- Exercise instructions -
Every entry should be transcribed word for word, so that nothing is missing.

··· Exercise data

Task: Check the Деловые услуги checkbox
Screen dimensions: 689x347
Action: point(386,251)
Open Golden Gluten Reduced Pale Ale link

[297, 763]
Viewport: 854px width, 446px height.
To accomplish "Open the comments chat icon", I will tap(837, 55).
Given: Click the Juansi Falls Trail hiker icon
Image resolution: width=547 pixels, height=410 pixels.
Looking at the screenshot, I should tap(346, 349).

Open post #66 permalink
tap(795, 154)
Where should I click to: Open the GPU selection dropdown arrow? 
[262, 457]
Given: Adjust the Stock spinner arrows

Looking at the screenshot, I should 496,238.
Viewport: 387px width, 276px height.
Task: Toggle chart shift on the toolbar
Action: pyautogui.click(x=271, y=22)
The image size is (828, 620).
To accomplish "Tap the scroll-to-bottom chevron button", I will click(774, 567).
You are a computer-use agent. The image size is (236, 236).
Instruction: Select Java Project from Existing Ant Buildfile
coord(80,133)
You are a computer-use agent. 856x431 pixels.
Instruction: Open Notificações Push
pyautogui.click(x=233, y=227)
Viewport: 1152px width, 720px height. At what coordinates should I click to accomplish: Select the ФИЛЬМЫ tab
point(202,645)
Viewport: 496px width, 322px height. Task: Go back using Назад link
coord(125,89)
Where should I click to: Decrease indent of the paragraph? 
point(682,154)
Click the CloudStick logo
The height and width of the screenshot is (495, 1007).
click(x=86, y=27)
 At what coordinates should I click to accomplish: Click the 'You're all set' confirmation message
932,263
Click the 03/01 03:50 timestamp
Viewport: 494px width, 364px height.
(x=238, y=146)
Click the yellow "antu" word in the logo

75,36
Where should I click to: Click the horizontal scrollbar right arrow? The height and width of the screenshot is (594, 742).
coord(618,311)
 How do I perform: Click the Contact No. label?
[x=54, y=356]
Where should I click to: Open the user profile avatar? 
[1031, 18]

······

- Solved exercise -
Task: Check the Деловые услуги checkbox
Screen dimensions: 689x347
Action: point(386,251)
Open Golden Gluten Reduced Pale Ale link

[297, 763]
Viewport: 854px width, 446px height.
To accomplish "Open the comments chat icon", I will tap(837, 55).
Given: Click the Juansi Falls Trail hiker icon
Image resolution: width=547 pixels, height=410 pixels.
Looking at the screenshot, I should tap(346, 349).

Open post #66 permalink
tap(795, 154)
Where should I click to: Open the GPU selection dropdown arrow? 
[262, 457]
Given: Adjust the Stock spinner arrows

Looking at the screenshot, I should 496,238.
Viewport: 387px width, 276px height.
Task: Toggle chart shift on the toolbar
Action: pyautogui.click(x=271, y=22)
The image size is (828, 620).
To accomplish "Tap the scroll-to-bottom chevron button", I will click(774, 567).
You are a computer-use agent. The image size is (236, 236).
Instruction: Select Java Project from Existing Ant Buildfile
coord(80,133)
You are a computer-use agent. 856x431 pixels.
Instruction: Open Notificações Push
pyautogui.click(x=233, y=227)
Viewport: 1152px width, 720px height. At what coordinates should I click to accomplish: Select the ФИЛЬМЫ tab
point(202,645)
Viewport: 496px width, 322px height. Task: Go back using Назад link
coord(125,89)
Where should I click to: Decrease indent of the paragraph? 
point(682,154)
Click the CloudStick logo
The height and width of the screenshot is (495, 1007).
click(x=86, y=27)
 At what coordinates should I click to accomplish: Click the 'You're all set' confirmation message
932,263
Click the 03/01 03:50 timestamp
Viewport: 494px width, 364px height.
(x=238, y=146)
Click the yellow "antu" word in the logo

75,36
Where should I click to: Click the horizontal scrollbar right arrow? The height and width of the screenshot is (594, 742).
coord(618,311)
 How do I perform: Click the Contact No. label?
[x=54, y=356]
Where should I click to: Open the user profile avatar? 
[1031, 18]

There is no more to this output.